Before mid-sized arrays came high-density arrays. Illumina (www.illumina.com), known for its whole-genome genotyping and work on the HAPmap project, is one of the leading players. Its Golden Gate assays at 1,536-plex on each of 96 bead-based arrays on Illumina’s microplate-compatible Sentrix Array Matrix. For higher-density applications, the company uses the Sentrix Bead Chip. Its oligo-coated 3-micron beads are assembled in etched wells, resulting in an array with 12 million features per device.

The company also introduced Sentrix HumanHap Genotyping BeadChips for genome-wide disease association research. Used with the Infinium assay, researchers can interrogate the human genome at single-base resolution. Call rates exceed 99 percent and reproducibility and accuracy approach 100 percent, according to Illumina.

Beckman Coulter expanded the GenomeLab SNPstream Genotyping System to process up to 48 SNPs in each well of a 384-well plate. “Of the thousands of SNPs found in discovery, maybe between 10 and 200 are important in elucidating a particular biological endpoint,” notes Noreen Galvin, director of automation. Analyzing them would require validating thousands of SNPs.

The SNPstream scales to between 4,000 and more than 3 million assays per day, providing a cost-effective way to interrogate a realistic number of markers in a single assay, she says. “We lay down a primer, look for a mutation, and extend it by one base. If it’s there, it will bind. Fluorescence will detect it.” Beckman Coulter recently launched a multiplexing platform for studying gene expression, the GenomeLab GeXP. This capillary electrophoresis-based system enables the multiplexed expression of up to 30 genes per well.
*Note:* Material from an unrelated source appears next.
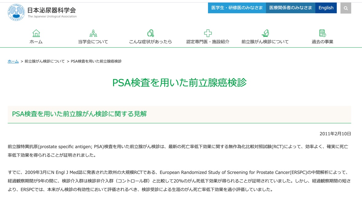The width and height of the screenshot is (362, 197).
Task: Click the ホーム house icon in navigation
Action: click(36, 33)
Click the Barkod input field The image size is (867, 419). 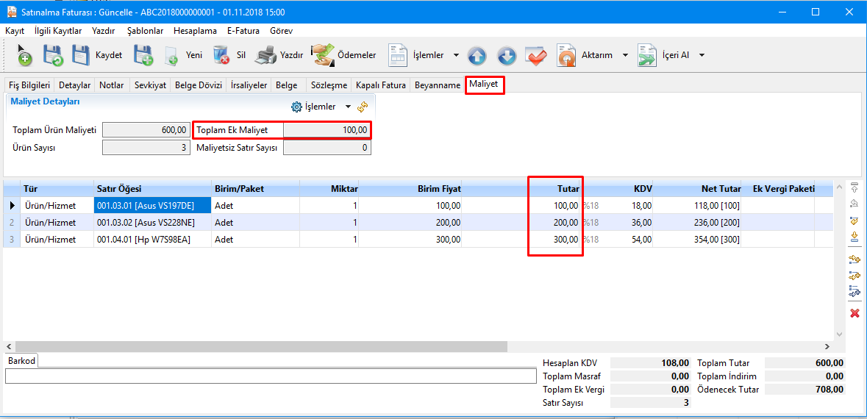coord(271,376)
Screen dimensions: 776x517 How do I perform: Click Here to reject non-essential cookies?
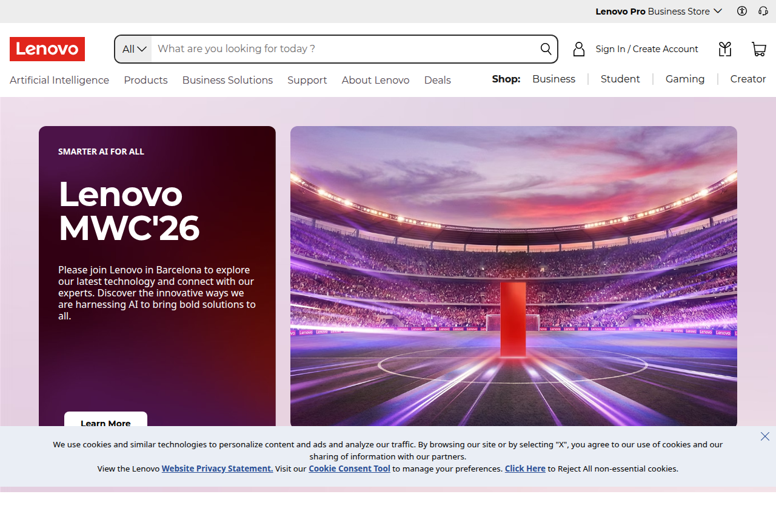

Late last year, Invitrogen launched the HEEBO and MEEBO (human and mouse, respectively, exonic evidence-based oligonucleotide) probes for array labeling and detection, according to Wendy Price, business area manager for gene-expression profiling and genome-expression profiling. “They are used mainly for expression profiling,” she says. Designed for Illumina’s high-density arrays, in one experiment HEEBO can interrogate nearly 49,000 data points, and MEEBO can interrogate nearly 39,000 data points, Price adds.

Although this article focuses on multiplexed arrays, they are only part of the story. The other part revolves around validating specific markers, creating better antibodies to get better information and, of course, knowing how best to analyze and use the resultant information.